Epstein-Barr virus in the multiple sclerosis brain: a controversial issue--report on a focused workshop held in the Centre for Brain Research of the Medical University of Vienna, Austria

Abstract

Recent epidemiological and immunological studies provide evidence for an association between Epstein-Barr virus infection and multiple sclerosis, suggesting a role of Epstein-Barr virus infection in disease induction and pathogenesis. A key question in this context is whether Epstein-Barr virus-infected B lymphocytes are present within the central nervous system and the lesions of patients with multiple sclerosis. Previous studies on this topic provided highly controversial results, showing Epstein-Barr virus reactivity in B cells in the vast majority of multiple sclerosis cases and lesions, or only exceptional Epstein-Barr virus-positive B cells in rare cases. In an attempt to explain the reasons for these divergent results, a workshop was organized under the umbrella of the European Union FP6 NeuroproMiSe project, the outcome of which is presented here. This report summarizes the current knowledge of Epstein-Barr virus biology and shows that Epstein-Barr virus infection is highly complex.

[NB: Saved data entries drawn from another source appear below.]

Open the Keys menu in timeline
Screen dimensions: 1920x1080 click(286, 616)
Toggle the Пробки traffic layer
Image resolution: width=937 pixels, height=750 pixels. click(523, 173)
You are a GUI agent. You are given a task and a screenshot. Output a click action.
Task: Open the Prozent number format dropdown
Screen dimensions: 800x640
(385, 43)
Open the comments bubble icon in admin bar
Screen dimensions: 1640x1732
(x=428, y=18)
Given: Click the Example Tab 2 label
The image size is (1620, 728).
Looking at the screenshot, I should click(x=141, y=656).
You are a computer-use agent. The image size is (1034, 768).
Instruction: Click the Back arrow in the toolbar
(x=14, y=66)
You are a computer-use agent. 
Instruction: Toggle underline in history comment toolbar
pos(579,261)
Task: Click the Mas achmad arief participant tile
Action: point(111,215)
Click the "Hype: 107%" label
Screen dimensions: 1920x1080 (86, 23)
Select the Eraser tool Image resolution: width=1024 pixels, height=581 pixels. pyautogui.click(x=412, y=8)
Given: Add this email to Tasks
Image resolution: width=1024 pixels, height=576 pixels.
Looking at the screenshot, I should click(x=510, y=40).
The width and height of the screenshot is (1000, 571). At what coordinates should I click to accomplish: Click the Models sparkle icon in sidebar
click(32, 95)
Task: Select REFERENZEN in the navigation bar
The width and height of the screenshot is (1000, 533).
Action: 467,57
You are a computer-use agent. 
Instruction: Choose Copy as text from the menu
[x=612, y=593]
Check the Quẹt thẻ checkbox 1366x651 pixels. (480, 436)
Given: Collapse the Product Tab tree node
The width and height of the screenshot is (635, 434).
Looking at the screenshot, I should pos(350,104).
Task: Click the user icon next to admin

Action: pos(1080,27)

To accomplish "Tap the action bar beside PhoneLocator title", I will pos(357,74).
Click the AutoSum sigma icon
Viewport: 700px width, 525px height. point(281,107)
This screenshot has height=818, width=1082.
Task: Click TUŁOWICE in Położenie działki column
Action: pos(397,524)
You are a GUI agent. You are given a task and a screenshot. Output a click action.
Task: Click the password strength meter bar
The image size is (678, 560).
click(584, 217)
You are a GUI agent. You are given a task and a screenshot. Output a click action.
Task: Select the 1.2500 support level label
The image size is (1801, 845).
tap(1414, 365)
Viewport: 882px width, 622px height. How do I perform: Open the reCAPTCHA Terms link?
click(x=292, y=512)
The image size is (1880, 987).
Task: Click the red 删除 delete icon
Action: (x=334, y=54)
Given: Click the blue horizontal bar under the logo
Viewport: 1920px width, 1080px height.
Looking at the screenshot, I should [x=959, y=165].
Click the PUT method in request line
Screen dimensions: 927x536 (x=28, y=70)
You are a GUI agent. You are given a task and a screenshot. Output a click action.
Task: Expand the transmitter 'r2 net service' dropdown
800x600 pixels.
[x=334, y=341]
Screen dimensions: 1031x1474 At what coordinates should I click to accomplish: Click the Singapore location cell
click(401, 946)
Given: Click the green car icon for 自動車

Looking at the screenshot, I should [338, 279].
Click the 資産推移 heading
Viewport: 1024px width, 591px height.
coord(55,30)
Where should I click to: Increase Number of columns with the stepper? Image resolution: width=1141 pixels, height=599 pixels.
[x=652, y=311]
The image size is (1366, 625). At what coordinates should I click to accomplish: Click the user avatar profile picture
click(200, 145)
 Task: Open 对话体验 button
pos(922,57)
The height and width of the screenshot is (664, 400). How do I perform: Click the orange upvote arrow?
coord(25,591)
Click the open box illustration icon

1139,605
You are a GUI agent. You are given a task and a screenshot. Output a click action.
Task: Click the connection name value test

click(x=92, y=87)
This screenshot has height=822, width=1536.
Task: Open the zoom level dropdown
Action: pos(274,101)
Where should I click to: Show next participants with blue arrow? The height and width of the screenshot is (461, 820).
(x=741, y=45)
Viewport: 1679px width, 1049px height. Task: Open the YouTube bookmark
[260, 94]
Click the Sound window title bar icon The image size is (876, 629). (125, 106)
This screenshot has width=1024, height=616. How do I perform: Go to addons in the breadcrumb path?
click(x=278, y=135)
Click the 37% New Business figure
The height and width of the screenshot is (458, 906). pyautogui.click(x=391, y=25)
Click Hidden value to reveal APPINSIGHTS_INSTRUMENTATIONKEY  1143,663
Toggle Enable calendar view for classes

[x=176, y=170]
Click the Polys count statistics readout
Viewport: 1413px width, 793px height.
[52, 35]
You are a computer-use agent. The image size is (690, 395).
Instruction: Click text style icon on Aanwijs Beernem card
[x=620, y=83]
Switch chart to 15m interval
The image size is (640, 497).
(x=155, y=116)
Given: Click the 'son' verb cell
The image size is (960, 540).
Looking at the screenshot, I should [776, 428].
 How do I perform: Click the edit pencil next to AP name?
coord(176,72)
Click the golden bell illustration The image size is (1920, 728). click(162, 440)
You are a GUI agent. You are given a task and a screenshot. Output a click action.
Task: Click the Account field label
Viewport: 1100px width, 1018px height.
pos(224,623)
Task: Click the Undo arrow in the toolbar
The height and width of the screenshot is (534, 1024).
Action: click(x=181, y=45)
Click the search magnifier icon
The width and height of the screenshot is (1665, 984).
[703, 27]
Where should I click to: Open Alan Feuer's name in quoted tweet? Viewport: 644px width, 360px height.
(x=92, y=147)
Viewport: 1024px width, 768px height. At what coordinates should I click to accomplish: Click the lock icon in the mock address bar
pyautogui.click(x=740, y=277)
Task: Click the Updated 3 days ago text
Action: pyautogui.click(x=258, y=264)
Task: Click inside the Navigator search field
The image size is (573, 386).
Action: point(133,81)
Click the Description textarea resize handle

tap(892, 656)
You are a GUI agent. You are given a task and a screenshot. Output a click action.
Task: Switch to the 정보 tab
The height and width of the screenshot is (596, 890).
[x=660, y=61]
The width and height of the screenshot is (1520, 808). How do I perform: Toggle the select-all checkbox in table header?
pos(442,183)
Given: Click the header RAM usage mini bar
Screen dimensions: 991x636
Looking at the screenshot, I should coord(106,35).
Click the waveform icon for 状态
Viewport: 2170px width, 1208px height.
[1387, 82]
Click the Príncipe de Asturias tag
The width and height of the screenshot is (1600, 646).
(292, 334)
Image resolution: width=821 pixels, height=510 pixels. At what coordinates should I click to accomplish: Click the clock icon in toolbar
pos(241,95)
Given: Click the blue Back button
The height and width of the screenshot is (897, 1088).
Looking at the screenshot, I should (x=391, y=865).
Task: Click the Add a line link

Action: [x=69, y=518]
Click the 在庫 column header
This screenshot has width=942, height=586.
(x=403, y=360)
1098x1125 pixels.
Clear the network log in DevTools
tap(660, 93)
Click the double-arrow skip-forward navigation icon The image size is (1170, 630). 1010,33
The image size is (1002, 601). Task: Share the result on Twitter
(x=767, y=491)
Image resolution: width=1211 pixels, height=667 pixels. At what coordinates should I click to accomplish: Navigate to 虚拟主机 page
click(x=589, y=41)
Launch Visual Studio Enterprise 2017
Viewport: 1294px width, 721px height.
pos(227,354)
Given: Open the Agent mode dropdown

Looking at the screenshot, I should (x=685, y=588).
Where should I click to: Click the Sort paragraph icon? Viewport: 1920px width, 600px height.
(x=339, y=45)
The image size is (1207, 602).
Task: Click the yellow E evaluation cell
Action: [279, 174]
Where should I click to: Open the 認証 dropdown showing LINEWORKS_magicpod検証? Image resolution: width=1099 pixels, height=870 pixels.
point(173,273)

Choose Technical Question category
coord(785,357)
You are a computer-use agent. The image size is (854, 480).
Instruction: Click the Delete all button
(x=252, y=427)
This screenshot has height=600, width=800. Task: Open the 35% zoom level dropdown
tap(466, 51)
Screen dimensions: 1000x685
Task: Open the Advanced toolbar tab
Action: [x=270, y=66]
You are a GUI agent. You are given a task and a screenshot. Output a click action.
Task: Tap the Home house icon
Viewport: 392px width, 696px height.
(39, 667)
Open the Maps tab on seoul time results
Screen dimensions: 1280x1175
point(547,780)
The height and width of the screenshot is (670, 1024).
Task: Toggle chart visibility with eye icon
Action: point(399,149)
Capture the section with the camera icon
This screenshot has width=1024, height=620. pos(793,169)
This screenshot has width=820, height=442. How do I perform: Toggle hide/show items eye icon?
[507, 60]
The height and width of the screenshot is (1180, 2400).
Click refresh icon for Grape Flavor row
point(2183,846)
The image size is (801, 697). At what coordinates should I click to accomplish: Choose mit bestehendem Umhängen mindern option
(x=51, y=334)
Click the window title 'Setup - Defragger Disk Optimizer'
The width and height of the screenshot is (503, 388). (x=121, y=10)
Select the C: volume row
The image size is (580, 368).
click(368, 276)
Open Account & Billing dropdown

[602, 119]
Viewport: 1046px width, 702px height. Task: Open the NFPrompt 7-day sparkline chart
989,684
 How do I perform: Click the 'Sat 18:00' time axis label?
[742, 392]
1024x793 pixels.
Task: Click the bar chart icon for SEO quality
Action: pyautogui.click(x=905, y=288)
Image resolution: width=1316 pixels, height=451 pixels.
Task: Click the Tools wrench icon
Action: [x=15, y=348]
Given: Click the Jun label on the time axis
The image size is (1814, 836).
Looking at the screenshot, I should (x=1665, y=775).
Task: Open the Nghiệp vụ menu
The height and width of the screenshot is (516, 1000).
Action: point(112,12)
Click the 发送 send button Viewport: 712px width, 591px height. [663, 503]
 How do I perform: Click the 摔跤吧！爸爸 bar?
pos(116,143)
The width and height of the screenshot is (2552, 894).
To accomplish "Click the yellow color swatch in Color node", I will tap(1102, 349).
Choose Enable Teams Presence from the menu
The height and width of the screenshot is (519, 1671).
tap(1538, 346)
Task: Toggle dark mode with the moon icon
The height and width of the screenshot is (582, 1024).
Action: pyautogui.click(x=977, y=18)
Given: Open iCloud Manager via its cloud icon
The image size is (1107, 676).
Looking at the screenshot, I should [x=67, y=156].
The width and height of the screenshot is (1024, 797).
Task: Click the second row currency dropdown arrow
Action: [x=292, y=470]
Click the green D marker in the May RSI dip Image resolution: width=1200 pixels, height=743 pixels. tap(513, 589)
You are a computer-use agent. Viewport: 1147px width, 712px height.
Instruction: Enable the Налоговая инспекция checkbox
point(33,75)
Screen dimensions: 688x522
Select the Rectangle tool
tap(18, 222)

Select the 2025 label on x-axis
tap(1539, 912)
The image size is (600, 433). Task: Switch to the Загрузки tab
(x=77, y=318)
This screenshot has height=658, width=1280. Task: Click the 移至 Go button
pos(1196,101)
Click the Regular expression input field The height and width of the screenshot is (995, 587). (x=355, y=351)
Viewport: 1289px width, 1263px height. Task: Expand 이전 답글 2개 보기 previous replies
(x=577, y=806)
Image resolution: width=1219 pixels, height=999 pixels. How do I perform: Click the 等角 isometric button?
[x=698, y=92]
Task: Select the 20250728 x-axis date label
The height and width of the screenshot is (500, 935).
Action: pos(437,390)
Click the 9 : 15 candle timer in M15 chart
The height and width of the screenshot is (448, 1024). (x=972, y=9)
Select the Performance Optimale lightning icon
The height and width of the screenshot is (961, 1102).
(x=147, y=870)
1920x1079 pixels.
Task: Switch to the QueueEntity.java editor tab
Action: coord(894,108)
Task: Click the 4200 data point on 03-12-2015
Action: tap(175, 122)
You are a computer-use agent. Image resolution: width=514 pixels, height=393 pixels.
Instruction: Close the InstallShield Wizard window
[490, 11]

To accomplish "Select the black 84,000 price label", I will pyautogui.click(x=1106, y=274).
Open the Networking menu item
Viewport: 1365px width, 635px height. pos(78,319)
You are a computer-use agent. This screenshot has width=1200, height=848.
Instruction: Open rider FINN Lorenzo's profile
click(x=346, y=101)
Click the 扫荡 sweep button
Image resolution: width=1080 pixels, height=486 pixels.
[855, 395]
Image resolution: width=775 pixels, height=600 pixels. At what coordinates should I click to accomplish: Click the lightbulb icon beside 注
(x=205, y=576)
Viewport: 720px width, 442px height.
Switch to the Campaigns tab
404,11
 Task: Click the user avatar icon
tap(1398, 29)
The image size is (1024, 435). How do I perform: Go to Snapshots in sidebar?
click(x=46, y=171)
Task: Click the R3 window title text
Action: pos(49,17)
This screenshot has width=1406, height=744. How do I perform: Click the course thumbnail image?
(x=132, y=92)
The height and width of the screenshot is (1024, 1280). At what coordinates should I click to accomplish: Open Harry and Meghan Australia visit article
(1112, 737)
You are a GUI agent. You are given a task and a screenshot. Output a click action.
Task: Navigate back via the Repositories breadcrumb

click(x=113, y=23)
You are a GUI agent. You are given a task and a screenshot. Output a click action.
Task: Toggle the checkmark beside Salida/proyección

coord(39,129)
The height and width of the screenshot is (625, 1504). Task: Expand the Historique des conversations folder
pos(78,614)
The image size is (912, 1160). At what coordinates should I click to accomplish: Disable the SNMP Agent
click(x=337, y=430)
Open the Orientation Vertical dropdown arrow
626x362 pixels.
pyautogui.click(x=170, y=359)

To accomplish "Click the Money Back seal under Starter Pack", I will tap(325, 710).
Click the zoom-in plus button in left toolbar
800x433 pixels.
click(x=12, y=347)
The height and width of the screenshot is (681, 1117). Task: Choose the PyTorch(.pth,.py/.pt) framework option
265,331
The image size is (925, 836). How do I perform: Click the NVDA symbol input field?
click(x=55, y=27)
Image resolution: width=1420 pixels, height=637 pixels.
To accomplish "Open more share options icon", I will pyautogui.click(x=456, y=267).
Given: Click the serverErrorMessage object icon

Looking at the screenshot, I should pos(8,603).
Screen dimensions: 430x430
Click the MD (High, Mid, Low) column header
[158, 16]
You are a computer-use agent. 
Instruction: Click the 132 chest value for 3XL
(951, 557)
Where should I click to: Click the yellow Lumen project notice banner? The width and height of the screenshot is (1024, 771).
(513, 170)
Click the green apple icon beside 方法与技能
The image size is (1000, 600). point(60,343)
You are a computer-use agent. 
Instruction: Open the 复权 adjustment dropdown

There are still major controversies, how to unequivocally identify Epstein-Barr virus infection in pathological tissues, particularly in situations other than Epstein-Barr virus-driven lymphomas or acute Epstein-Barr virus infections. It further highlights that unequivocal proof of Epstein-Barr virus infection in multiple sclerosis lesions is still lacking, due to issues related to the sensitivity and specificity of the detection methods.

Figure 1

Schematic presentation of EBV infection and persistence in vivo. EA = early antigen; IE = immediate early; VCA = viral capsid antigen.

Figure 2

EBV gene expression mimicking the migration and germinal centre selection process. miRNA = microRNA.

Figure 3

EBER peptide nucleic acid staining pitfalls: comparison of detection by alkaline phosphatase and horseradish peroxidise. EBER expression was studied in an inflammatory epithelial lesion using the identical EBER peptide nucleic acid (PNA) probe labelled with FITC (DAKO Kit) applied under identical standardized tissue preparation and hybridization conditions (as described in the DAKO EBER PNA procedure) with subsequent detection (A) according to the manufacturer's protocol with standard rabbit anti-FITC labelled with alkaline phosphatase and BCIP/NBT developing reagent, or (B) using a modified protocol involving rabbit anti-FITC and Streptavidin–horseradish peroxidase (DAKO) detection and diaminobenzidene as developing reagent. Although both methods allowed detection of EBER-positive nuclei (A1 and B1) as appropriate sign of EBV presence in the tissue (black arrows), the alkaline phosphatase detection generally gave a problematic background staining especially in the cytoplasm of non-EBV-infected lymphoid cells (open arrow in A2 and A3). These cells may be plasma cells as judged by the enlarged cytoplasm. Such cytoplasmic staining is regularly observed in infiltrating lymphoid cells with plasma cell appearance in otherwise EBV negative inflammatory tissues. By using the alternative protocol (B), no such cytoplasmic staining was revealed and generally a very sharp nuclear boundary was produced (B1, B2), with occasionally less precise lining (single cell in B1), suggesting of EBER leakage into the cytoplasm. This should be considered when interpreting published data on EBV involvement in multiple sclerosis with commercial detection kits (Serafini et al., 2007, ; Peferoen et al., 2010).

Figure 4

Detection of EBV antigen expression in human tissues. A variety of EBV antigens can be detected by a characteristic staining pattern using defined monoclonal antibody reagents. EBNA1 expression (detected by mouse monoclonal antibody OT1x) is characterized by a (sometimes punctuated) nuclear staining as revealed in gastric cancer (A), Hodgkin's lymphoma (B) and B cell lymphoproliferative lesions (C). LMP1 expression (detected by mouse monoclonal antibody OT21C) is characterized by a homogeneous cytoplasmic and membraneous staining as revealed in nasopharyngeal carcinoma (D), Hodgkin's lymphoma (E) and blastoid cells in post-transplant lymphoproliferative disease (F, LMP1 stained in blue). Note that the parallel expression of nuclear EBNA2 (detected by rat monoclonal antibody R3) in smaller cells in the same lesion (F, EBNA2 stained in brown), suggesting a heterogeneous proliferative process (Brink et al., 1997). Zebra protein expression (detected by the mouse monoclonal antibody BZ1) is strictly nuclear as revealed by staining of post-transplant lymphoproliferative disease (G) or oral hairy leukoplakia (H). The structural capsid protein VCA-p18 can be abundantly detected in oral hairy leukoplakia as revealed by rat monoclonal antibody OT15E (I).